WITH cte (empno, employee, manager, ordering, level, top_manager) AS
(
SELECT
empno,
employee,
employee as manager,
CAST(ROW_NUMBER() OVER (ORDER BY empno) as VARCHAR(MAX)) as ordering,
0 AS level,
employee AS top_manager
FROM @employees AS _root
WHERE parent_empno IS NULL
UNION ALL
SELECT
e.empno,
e.employee,
d.employee as manager,
d.ordering + '.' + CAST(ROW_NUMBER() OVER (PARTITION BY parent_empno ORDER BY e.empno) as VARCHAR(MAX)) as ordering,
level + 1,
top_manager
FROM @employees e
INNER JOIN cte AS d ON e.parent_empno = d.empno
)
SELECT
empno,
level,
replicate(' ',level) + employee as employee,
case manager when employee then null else manager end as [direct manager],
case top_manager
when employee then null
else top_manager
end as top_manager
FROM cte
ORDER BY ordering, level ;

The top_manager also comes from a built-in feature, and we use the same trick to avoid displaying non-useful information.

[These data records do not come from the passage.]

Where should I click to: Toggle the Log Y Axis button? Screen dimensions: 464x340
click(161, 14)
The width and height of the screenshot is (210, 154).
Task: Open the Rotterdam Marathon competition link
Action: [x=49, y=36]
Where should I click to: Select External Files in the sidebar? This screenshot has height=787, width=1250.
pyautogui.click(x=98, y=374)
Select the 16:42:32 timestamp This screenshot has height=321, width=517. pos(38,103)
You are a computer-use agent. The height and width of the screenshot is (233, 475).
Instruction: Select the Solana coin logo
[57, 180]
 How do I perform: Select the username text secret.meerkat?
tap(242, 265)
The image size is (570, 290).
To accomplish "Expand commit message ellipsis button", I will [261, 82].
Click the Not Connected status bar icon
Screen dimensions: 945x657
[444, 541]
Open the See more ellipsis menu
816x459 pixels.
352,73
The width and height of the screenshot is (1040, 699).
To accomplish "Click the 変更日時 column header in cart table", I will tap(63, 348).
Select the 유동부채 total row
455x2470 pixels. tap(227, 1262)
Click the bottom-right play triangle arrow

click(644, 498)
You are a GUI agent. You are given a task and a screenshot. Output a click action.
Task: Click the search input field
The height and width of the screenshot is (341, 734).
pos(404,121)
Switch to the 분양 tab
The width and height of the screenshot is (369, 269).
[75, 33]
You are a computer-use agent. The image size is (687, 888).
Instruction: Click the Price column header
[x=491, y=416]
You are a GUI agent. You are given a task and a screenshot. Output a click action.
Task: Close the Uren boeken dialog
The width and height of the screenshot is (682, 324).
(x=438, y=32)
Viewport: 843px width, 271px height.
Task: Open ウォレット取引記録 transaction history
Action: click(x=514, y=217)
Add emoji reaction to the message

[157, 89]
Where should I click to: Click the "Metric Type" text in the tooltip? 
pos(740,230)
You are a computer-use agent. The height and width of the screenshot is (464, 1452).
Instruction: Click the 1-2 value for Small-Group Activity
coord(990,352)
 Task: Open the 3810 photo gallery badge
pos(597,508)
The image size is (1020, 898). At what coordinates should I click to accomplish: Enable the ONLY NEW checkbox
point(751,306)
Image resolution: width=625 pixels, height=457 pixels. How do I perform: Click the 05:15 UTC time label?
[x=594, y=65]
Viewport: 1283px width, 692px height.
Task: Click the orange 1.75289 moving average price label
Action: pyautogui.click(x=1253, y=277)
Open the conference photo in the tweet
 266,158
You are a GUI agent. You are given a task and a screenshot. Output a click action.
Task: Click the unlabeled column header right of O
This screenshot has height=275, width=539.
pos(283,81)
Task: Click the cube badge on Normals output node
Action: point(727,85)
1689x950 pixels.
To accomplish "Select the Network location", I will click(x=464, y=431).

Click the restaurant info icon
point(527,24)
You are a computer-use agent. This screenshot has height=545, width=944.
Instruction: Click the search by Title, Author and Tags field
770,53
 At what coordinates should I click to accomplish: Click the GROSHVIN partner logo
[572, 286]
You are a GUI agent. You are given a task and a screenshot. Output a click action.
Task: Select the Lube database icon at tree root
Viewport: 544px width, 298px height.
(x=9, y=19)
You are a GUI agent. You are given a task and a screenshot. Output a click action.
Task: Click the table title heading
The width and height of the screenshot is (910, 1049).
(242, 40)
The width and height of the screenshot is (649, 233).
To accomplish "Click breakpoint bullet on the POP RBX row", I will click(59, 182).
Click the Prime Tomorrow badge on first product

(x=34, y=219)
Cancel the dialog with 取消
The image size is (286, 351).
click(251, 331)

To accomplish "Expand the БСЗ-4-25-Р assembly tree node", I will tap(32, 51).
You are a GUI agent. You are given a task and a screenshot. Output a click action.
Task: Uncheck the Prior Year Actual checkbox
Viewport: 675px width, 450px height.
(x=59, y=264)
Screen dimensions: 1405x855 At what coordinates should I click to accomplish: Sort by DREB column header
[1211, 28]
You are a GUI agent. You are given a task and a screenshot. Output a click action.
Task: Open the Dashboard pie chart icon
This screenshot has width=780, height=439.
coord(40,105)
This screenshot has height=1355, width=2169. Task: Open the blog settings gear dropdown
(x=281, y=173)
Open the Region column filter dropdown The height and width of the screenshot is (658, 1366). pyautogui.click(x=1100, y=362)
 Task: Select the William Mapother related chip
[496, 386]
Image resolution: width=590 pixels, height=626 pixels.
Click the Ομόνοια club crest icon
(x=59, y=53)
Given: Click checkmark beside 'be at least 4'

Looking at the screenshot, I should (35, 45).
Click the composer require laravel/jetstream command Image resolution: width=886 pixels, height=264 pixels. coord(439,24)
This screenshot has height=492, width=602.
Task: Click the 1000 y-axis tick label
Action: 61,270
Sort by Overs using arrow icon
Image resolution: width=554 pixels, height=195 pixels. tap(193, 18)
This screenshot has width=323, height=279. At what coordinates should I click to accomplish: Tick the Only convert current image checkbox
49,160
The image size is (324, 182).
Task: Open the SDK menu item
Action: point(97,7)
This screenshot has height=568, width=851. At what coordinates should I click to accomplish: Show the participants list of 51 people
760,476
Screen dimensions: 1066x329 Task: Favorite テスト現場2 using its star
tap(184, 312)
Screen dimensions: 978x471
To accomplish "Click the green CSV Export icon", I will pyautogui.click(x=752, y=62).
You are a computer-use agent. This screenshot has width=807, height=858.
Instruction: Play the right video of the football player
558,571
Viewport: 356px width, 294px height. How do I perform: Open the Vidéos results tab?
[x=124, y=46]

We have seen the typical example with an employees table but there are much more situations where the hierarchy between records is stored within the same table. A common example in the e-commerce business is credits granted to customers and their usage. For example, a customer is granted 100 USD that yields a record with id=1, amount=+100, parent_id=null in a table somewhere. The customer starts using 60 USD yielding a record with id=6, amount=-60, parent_id=1 and then uses it again for 40 USD: id=200, amount=-40, parent_id=6. Now we can with a single query see the complete credit usage for the initial deposit id=1.